* _Data extracts_:
##########

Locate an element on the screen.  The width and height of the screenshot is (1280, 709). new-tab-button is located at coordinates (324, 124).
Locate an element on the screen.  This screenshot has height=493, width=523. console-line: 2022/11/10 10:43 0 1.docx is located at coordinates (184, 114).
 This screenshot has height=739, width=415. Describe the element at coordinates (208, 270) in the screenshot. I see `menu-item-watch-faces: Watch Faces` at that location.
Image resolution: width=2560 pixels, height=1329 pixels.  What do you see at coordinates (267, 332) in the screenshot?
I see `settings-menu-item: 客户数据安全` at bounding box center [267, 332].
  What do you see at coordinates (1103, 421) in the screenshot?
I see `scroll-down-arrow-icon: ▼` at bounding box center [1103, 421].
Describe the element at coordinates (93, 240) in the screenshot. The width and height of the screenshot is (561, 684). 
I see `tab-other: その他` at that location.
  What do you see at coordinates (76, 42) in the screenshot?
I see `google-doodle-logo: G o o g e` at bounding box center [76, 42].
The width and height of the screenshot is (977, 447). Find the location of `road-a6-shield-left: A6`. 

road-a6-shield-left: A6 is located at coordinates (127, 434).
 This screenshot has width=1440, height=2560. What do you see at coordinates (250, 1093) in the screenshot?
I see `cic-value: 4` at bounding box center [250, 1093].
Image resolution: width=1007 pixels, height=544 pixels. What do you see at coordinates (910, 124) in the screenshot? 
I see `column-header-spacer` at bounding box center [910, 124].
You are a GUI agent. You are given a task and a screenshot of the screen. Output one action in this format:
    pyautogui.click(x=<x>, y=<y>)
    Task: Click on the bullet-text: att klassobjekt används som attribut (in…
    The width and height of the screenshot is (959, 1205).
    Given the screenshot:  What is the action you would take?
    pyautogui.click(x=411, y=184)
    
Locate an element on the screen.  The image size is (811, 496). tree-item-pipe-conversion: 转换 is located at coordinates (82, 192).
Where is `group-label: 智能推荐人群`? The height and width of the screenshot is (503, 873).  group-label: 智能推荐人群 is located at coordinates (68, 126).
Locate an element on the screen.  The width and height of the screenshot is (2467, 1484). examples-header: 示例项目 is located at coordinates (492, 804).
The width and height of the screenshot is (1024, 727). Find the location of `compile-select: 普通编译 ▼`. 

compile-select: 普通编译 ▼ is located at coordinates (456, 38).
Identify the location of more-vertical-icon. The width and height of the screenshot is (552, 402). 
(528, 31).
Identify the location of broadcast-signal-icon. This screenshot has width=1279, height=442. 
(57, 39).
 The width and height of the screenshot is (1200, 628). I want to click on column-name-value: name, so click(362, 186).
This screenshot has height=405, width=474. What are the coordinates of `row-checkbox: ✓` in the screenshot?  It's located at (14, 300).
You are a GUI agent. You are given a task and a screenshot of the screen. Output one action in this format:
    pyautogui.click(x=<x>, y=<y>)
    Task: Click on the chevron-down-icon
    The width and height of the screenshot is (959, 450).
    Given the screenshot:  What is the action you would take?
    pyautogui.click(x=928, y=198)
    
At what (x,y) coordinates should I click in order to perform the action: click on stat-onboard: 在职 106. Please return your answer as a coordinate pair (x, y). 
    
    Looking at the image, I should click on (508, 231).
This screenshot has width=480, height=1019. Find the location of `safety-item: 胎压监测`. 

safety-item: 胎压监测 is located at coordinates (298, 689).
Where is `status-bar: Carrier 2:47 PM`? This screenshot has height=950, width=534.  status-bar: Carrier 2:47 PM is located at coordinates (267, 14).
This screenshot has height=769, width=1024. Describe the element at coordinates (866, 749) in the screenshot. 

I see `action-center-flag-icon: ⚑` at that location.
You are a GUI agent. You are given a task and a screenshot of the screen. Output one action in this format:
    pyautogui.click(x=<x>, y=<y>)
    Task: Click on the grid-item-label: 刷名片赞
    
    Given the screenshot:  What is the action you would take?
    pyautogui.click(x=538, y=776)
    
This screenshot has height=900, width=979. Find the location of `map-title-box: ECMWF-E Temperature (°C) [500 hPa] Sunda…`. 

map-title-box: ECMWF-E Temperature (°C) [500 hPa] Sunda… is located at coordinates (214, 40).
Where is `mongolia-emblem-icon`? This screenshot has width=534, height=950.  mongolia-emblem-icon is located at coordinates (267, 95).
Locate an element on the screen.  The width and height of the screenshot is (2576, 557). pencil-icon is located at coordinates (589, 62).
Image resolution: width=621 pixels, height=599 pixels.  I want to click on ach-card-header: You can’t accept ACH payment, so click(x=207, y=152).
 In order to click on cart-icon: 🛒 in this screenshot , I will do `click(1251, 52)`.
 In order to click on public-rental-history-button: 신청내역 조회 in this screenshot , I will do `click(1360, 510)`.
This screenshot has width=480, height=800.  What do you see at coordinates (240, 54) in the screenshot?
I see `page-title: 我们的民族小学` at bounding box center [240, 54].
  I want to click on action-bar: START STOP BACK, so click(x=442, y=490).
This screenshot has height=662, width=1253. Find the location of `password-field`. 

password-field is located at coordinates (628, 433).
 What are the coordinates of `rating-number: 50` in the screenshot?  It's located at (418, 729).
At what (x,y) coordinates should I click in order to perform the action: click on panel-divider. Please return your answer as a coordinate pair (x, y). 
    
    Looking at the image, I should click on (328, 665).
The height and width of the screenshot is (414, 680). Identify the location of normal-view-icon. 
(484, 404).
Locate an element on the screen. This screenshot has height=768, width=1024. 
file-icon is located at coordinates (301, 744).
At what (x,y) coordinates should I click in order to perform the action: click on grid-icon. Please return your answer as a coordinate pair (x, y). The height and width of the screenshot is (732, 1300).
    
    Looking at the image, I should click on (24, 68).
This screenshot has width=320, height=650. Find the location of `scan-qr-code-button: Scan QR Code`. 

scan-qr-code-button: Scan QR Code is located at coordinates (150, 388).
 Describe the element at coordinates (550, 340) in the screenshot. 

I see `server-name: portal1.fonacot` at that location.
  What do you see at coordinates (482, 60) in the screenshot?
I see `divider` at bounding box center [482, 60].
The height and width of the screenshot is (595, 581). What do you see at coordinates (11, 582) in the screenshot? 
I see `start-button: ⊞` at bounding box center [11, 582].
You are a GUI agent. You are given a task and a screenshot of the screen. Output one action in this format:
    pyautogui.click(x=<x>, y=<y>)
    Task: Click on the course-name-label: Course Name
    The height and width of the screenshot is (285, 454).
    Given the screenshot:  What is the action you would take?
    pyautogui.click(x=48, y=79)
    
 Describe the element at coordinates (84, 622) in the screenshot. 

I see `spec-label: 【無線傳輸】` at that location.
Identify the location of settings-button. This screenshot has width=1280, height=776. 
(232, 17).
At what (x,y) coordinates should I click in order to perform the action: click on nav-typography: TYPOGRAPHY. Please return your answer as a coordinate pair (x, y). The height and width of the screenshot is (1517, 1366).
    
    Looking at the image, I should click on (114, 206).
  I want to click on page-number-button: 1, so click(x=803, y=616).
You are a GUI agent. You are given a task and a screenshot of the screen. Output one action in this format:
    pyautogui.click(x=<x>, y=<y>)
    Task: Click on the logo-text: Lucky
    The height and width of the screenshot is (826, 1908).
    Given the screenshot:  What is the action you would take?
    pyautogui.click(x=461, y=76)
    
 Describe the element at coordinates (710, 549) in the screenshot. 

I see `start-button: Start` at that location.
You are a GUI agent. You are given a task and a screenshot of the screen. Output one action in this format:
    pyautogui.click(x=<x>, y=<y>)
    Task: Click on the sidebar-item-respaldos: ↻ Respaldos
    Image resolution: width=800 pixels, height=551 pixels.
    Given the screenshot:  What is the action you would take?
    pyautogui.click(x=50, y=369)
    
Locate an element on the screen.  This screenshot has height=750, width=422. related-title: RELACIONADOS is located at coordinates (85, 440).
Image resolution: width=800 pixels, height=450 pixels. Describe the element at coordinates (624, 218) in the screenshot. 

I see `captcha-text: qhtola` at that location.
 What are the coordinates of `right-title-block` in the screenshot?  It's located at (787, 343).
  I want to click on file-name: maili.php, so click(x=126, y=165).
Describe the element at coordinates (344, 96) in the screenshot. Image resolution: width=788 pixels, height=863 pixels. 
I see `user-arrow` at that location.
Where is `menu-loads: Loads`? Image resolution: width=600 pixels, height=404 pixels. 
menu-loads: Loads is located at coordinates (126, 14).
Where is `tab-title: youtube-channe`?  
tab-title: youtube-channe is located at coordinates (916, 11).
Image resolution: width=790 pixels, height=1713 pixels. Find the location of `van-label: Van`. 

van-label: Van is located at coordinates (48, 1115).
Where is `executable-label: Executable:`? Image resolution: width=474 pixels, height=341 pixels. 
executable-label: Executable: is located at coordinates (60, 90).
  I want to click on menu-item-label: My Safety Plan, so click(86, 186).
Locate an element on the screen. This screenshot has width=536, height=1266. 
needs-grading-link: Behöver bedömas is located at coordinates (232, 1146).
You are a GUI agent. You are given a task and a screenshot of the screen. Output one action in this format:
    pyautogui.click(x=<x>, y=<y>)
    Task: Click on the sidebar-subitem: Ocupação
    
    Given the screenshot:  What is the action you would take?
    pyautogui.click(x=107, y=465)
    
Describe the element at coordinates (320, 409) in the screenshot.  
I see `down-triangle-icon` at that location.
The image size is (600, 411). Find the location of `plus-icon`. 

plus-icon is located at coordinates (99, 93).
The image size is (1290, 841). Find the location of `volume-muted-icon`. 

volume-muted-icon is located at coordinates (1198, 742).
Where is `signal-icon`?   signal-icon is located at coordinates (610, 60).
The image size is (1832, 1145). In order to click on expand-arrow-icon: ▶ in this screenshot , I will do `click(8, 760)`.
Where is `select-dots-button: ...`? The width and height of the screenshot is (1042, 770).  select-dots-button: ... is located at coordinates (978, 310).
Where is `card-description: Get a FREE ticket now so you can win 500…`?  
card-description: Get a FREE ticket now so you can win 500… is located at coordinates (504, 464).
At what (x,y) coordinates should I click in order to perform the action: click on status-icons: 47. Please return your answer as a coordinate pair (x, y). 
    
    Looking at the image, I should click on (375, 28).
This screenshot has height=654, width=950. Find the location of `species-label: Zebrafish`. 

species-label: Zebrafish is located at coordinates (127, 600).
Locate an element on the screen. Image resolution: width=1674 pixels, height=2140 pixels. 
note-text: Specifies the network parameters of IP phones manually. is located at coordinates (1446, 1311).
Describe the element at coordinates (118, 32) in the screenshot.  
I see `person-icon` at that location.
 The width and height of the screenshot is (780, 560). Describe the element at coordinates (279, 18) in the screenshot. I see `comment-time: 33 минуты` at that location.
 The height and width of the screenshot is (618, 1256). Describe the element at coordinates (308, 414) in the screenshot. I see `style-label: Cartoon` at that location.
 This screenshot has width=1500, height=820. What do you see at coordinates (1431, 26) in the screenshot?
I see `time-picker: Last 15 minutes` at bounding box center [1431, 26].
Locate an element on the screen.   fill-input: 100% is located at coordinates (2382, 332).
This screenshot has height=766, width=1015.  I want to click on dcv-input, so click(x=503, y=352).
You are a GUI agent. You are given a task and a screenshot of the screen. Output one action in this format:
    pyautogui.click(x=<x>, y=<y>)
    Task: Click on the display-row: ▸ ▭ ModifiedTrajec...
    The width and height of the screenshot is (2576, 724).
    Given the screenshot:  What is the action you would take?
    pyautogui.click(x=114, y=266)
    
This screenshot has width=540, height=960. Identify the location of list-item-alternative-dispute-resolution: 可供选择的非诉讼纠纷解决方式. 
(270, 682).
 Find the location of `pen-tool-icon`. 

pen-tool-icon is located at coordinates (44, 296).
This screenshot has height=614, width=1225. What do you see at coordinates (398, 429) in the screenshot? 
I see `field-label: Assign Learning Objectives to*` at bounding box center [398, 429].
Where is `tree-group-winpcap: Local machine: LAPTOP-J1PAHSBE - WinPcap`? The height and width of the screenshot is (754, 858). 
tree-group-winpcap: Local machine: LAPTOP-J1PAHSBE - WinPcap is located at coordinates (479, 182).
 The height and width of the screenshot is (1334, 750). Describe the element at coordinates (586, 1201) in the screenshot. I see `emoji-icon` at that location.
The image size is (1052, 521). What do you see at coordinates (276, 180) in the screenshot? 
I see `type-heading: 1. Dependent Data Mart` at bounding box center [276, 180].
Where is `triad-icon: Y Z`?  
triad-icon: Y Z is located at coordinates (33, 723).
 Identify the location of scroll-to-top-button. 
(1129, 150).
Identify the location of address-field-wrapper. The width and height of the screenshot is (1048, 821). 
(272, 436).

##########

* _Work to complete_:
Please write out the lines from the one containing "Image resolution: width=621" down to the one containing "center [11, 582].", swapping "normal-view-icon" for "zoom-icon" and leaving everything else unchanged.

* _The answer_:
Image resolution: width=621 pixels, height=599 pixels.  I want to click on ach-card-header: You can’t accept ACH payment, so click(x=207, y=152).
 In order to click on cart-icon: 🛒 in this screenshot , I will do `click(1251, 52)`.
 In order to click on public-rental-history-button: 신청내역 조회 in this screenshot , I will do `click(1360, 510)`.
This screenshot has width=480, height=800.  What do you see at coordinates (240, 54) in the screenshot?
I see `page-title: 我们的民族小学` at bounding box center [240, 54].
  I want to click on action-bar: START STOP BACK, so click(x=442, y=490).
This screenshot has height=662, width=1253. Find the location of `password-field`. 

password-field is located at coordinates (628, 433).
 What are the coordinates of `rating-number: 50` in the screenshot?  It's located at (418, 729).
At what (x,y) coordinates should I click in order to perform the action: click on panel-divider. Please return your answer as a coordinate pair (x, y). 
    
    Looking at the image, I should click on (328, 665).
The height and width of the screenshot is (414, 680). Identify the location of zoom-icon. 
(484, 404).
Locate an element on the screen. This screenshot has height=768, width=1024. 
file-icon is located at coordinates (301, 744).
At what (x,y) coordinates should I click in order to perform the action: click on grid-icon. Please return your answer as a coordinate pair (x, y). The height and width of the screenshot is (732, 1300).
    
    Looking at the image, I should click on (24, 68).
This screenshot has width=320, height=650. Find the location of `scan-qr-code-button: Scan QR Code`. 

scan-qr-code-button: Scan QR Code is located at coordinates (150, 388).
 Describe the element at coordinates (550, 340) in the screenshot. 

I see `server-name: portal1.fonacot` at that location.
  What do you see at coordinates (482, 60) in the screenshot?
I see `divider` at bounding box center [482, 60].
The height and width of the screenshot is (595, 581). What do you see at coordinates (11, 582) in the screenshot? 
I see `start-button: ⊞` at bounding box center [11, 582].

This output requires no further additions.